FRAGMENTO DEL DOCUMENTO -
En el barrio chino habanero, en San Nicolás 517 vivía mi tío Arturo Chang Sanl quien al emigrar desde Asia, alteró toda su vida desde tener que aprender un idioma donde una palabra al ser conjugada se dice de decenas de maneras.
Habituado a que en su lengua materna un verbo se mantiene inalterable en cualquiera de las personas (yo, tú, él, nosotros, vosotros, ellos) ya había pasado de decir yo vender carbón, a expresarse mejor: yo vendo carbón.
Mientras avanzaba la década de los 50 del siglo pasado, un avance tecnológico en los equipos de cocción le volvería a cambiar su rutina laboral porque las cocinas se fueron sustituyendo por el conocido como de querosén, luz brillante o brillantina.
Sin contar que también el gas licuado de petróleo se iría extendiendo, sobre todo en la capital habanera, la vida lo obligó a vender la camioneta en la que transportaba el carbón y abrir una bodega de víveres y licores en la esquina de San Nicolás y Cuchillo.
Al recordar cómo cambian los tiempos, pedí una foto del otrora comerciante carbonero y gracias a la proliferación de equipos fotográfico porque abundan los celulares, retrataron la imagen impresa en papel y la tuve sin esperar un demorado envío por correo postal. (Y este es otro cambio)

Entradas del conjunto de datos:
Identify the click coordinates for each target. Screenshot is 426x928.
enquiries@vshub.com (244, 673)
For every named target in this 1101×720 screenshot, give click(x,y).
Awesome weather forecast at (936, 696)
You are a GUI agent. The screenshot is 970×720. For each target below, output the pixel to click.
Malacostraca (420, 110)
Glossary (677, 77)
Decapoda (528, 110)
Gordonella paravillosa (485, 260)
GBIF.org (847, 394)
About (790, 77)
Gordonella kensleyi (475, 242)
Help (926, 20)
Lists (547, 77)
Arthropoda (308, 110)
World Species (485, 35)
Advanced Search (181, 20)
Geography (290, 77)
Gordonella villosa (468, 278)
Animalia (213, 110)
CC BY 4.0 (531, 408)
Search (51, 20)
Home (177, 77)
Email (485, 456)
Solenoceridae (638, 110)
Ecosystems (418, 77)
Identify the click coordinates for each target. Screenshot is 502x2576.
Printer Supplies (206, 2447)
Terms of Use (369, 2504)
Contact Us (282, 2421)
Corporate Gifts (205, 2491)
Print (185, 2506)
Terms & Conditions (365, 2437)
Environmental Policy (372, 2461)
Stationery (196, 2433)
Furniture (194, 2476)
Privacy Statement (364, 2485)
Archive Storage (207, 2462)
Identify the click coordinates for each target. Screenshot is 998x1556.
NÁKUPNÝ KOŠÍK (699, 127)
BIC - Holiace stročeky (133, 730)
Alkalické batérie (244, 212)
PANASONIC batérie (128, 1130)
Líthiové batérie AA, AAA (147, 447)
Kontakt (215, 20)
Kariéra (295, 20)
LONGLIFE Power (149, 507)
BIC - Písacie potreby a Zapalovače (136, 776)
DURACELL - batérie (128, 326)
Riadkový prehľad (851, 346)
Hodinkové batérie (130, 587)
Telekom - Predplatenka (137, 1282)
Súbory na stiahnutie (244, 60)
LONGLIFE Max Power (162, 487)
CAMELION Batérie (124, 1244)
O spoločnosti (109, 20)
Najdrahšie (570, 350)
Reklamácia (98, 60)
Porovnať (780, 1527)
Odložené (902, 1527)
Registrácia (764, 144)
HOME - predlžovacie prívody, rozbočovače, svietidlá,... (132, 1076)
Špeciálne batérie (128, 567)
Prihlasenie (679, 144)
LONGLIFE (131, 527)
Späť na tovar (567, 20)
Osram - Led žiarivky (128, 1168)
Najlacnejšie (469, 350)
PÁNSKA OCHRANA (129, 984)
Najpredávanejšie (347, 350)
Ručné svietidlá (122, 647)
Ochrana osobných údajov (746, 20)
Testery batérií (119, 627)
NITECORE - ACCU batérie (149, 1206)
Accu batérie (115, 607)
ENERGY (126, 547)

ACTIVIDAD - Reescribe íntegro y sin ningún cambio el relato sobre el tío Arturo Chang. Las entradas no hacen falta para resolver esta actividad.

EJERCICIO RESUELTO -
En el barrio chino habanero, en San Nicolás 517 vivía mi tío Arturo Chang Sanl quien al emigrar desde Asia, alteró toda su vida desde tener que aprender un idioma donde una palabra al ser conjugada se dice de decenas de maneras.
Habituado a que en su lengua materna un verbo se mantiene inalterable en cualquiera de las personas (yo, tú, él, nosotros, vosotros, ellos) ya había pasado de decir yo vender carbón, a expresarse mejor: yo vendo carbón.
Mientras avanzaba la década de los 50 del siglo pasado, un avance tecnológico en los equipos de cocción le volvería a cambiar su rutina laboral porque las cocinas se fueron sustituyendo por el conocido como de querosén, luz brillante o brillantina.
Sin contar que también el gas licuado de petróleo se iría extendiendo, sobre todo en la capital habanera, la vida lo obligó a vender la camioneta en la que transportaba el carbón y abrir una bodega de víveres y licores en la esquina de San Nicolás y Cuchillo.
Al recordar cómo cambian los tiempos, pedí una foto del otrora comerciante carbonero y gracias a la proliferación de equipos fotográfico porque abundan los celulares, retrataron la imagen impresa en papel y la tuve sin esperar un demorado envío por correo postal. (Y este es otro cambio)